#### [STATED TASK A]
Reproduce the entries below word for word, from the line containing "Image resolution: width=784" through the end of the entries, with both ends included. Omit the pictures from your answer.

-
Improvement
-
Resolution: Fixed
-
Major
-
None
-
Platform: All, OS: All
It appears that the idle timeout for slaves provisioned with EC2 is hard-coded
to 30 minutes.
I suspect it's this line in EC2RetentionStrategy.java:
if (idleMilliseconds > TimeUnit2.MINUTES.toMillis(30)) {
There is a lot of cost associated with spinning up a new instance. A fresh
checkout will generate more traffic than a simple update on an already running
instance. On the other hand, an idle instance may unnecessarily block other
instances from being launched. A way to configure the timeout at least globally,
possibly by job is highly desirable.
An auto-adjusting timeout based on prior time intervals between job completion
and subsequent job run would be nice to have. Not asking for any fancy queueing
theory work; just something simple where slaves get terminated if a certain
amount of time greater than a median has passed. Could be when it gets greater
than one std. deviation, when it moves past the third quartile, doesn't really
matter as long as the end result is that long quiet times (e.g., nights or
weekends) don't lengthen the timeout too much.
It also appears that there is no check on whether or not a user might be logged
in on the slave before terminating it. This is problematic when users try to
troubleshoot a build on the slave.

#### [STATED TASK B]
According to the issue report, what is the hard-coded idle timeout for slaves provisioned with EC2?

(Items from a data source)
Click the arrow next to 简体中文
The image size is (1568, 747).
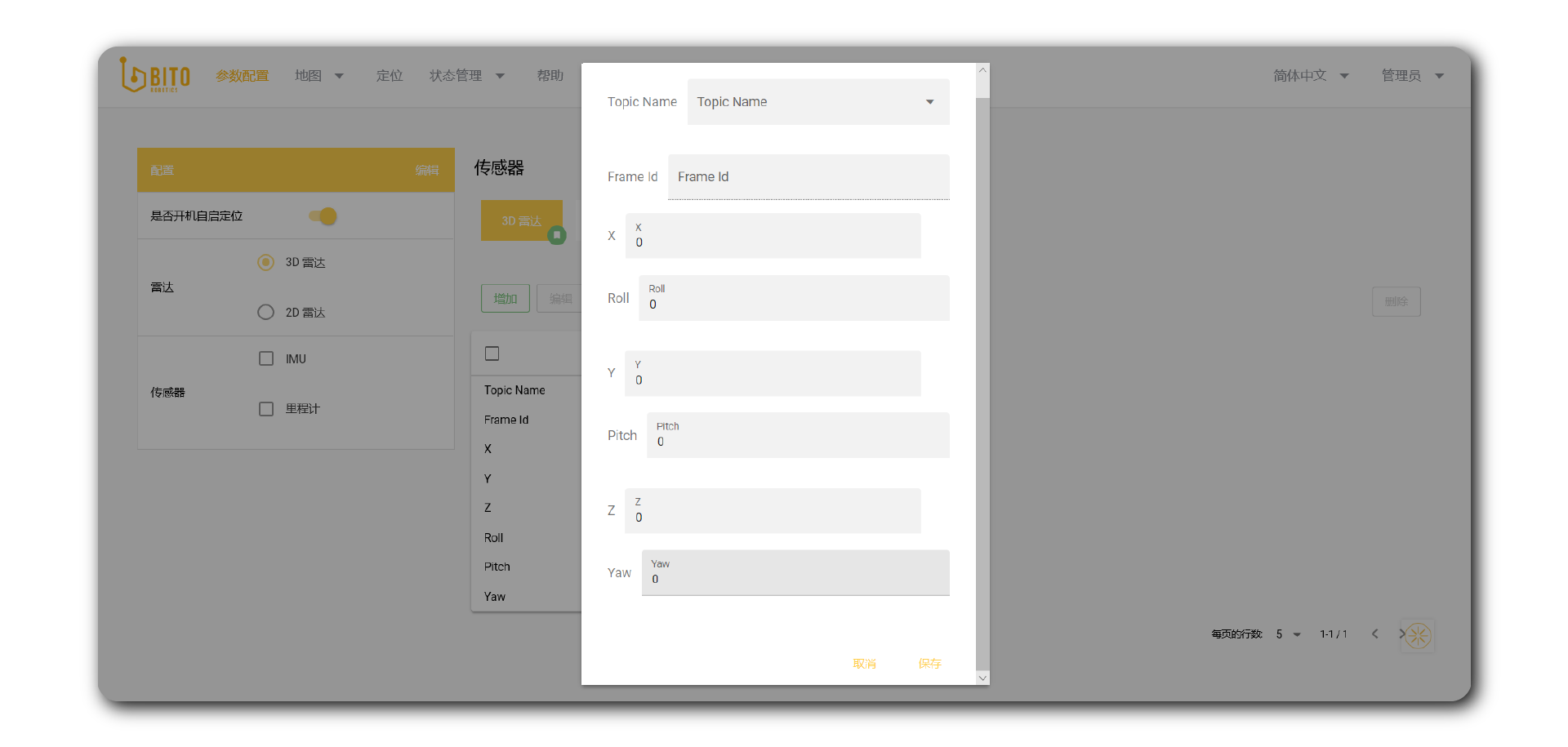[x=1344, y=76]
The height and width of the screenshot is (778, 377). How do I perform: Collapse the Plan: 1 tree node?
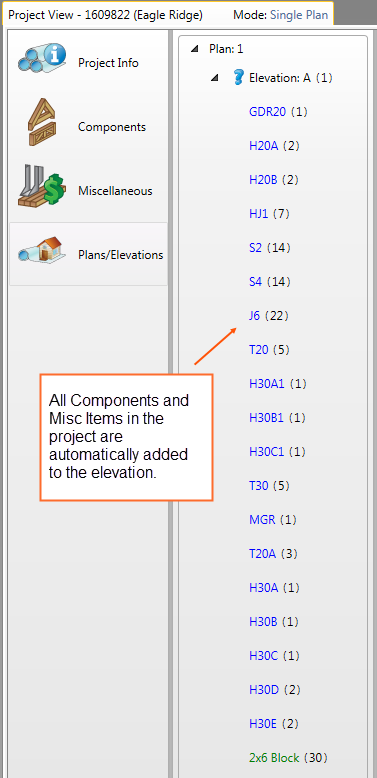(195, 49)
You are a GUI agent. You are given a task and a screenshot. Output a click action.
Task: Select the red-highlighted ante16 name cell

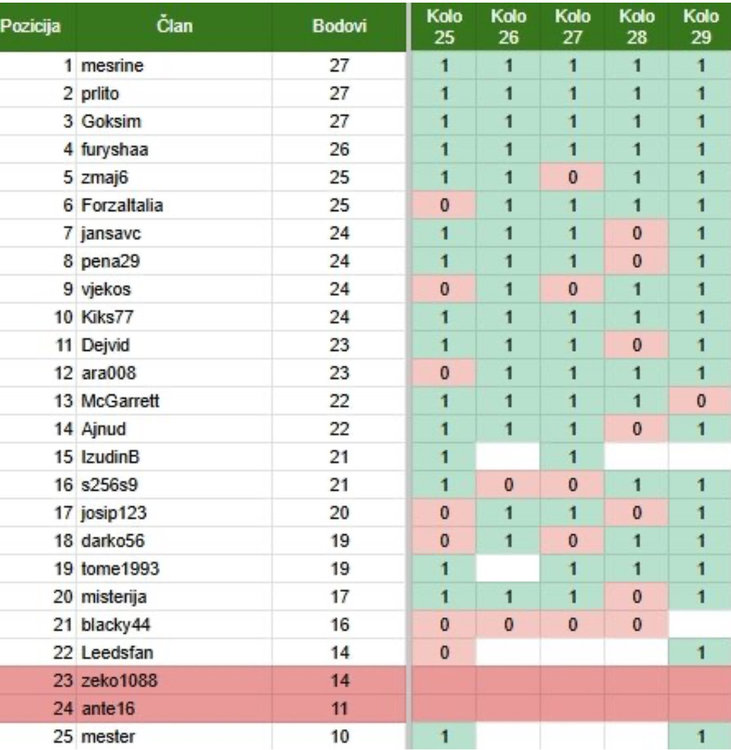(x=110, y=709)
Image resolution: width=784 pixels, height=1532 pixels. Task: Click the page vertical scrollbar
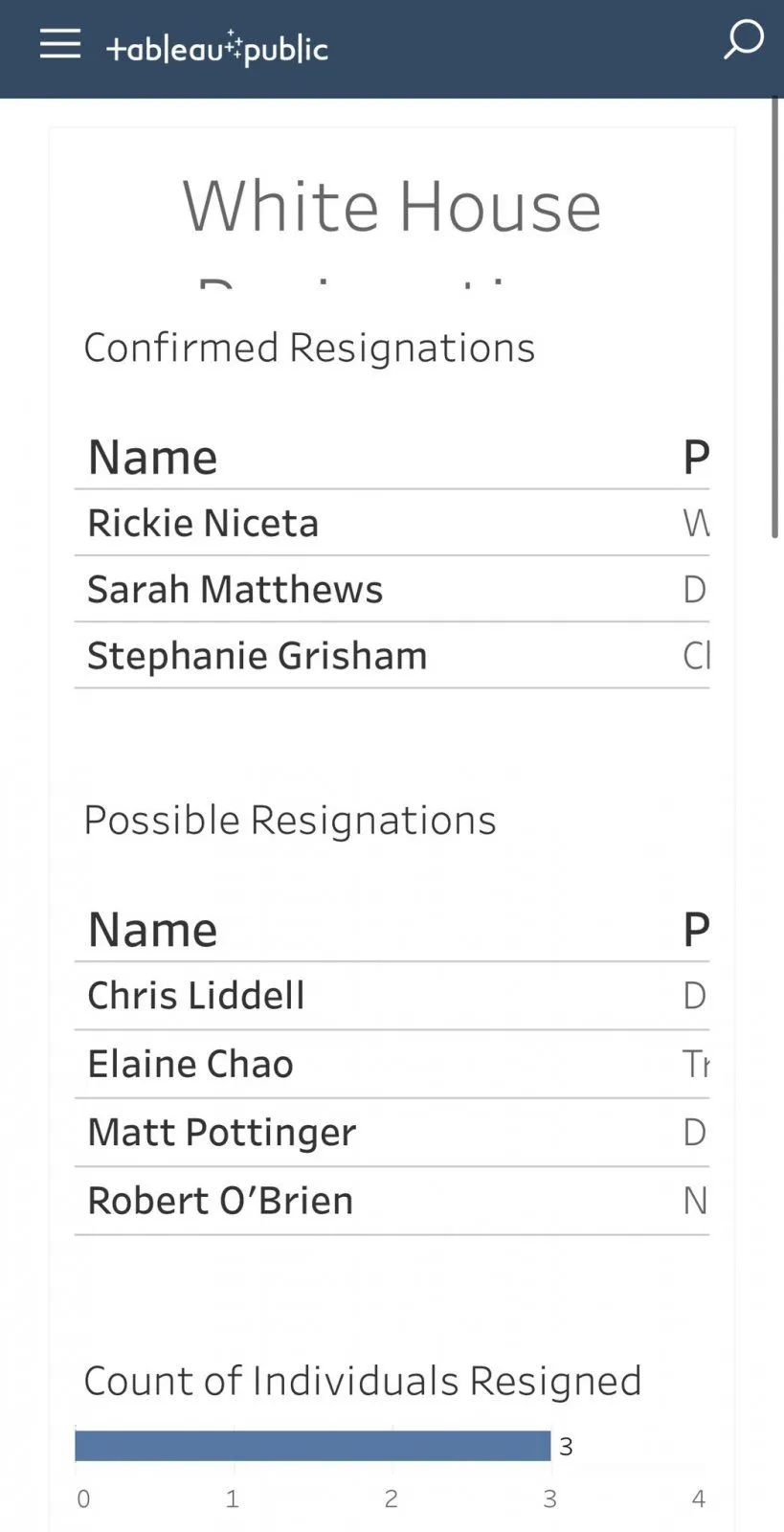tap(774, 316)
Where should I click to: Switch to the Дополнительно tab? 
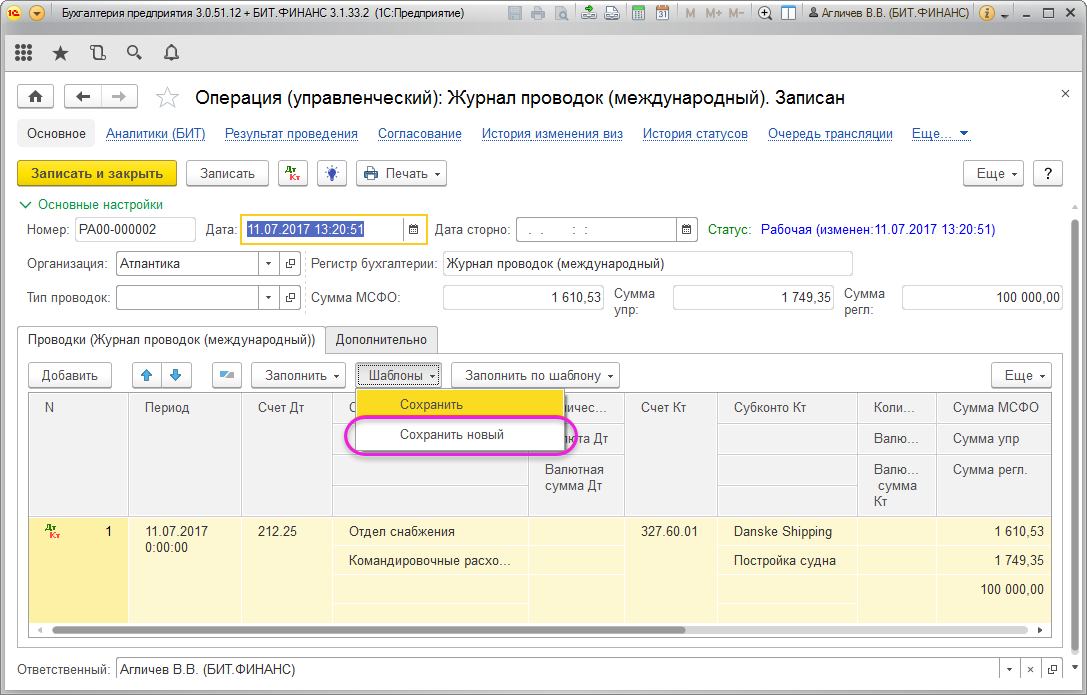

#### [FINISHED ANSWER A]
Image resolution: width=784 pixels, height=1532 pixels. Task: Click the page vertical scrollbar
tap(774, 316)
Where should I click to: Switch to the Дополнительно tab? 

#### [FINISHED ANSWER B]
30 minutes.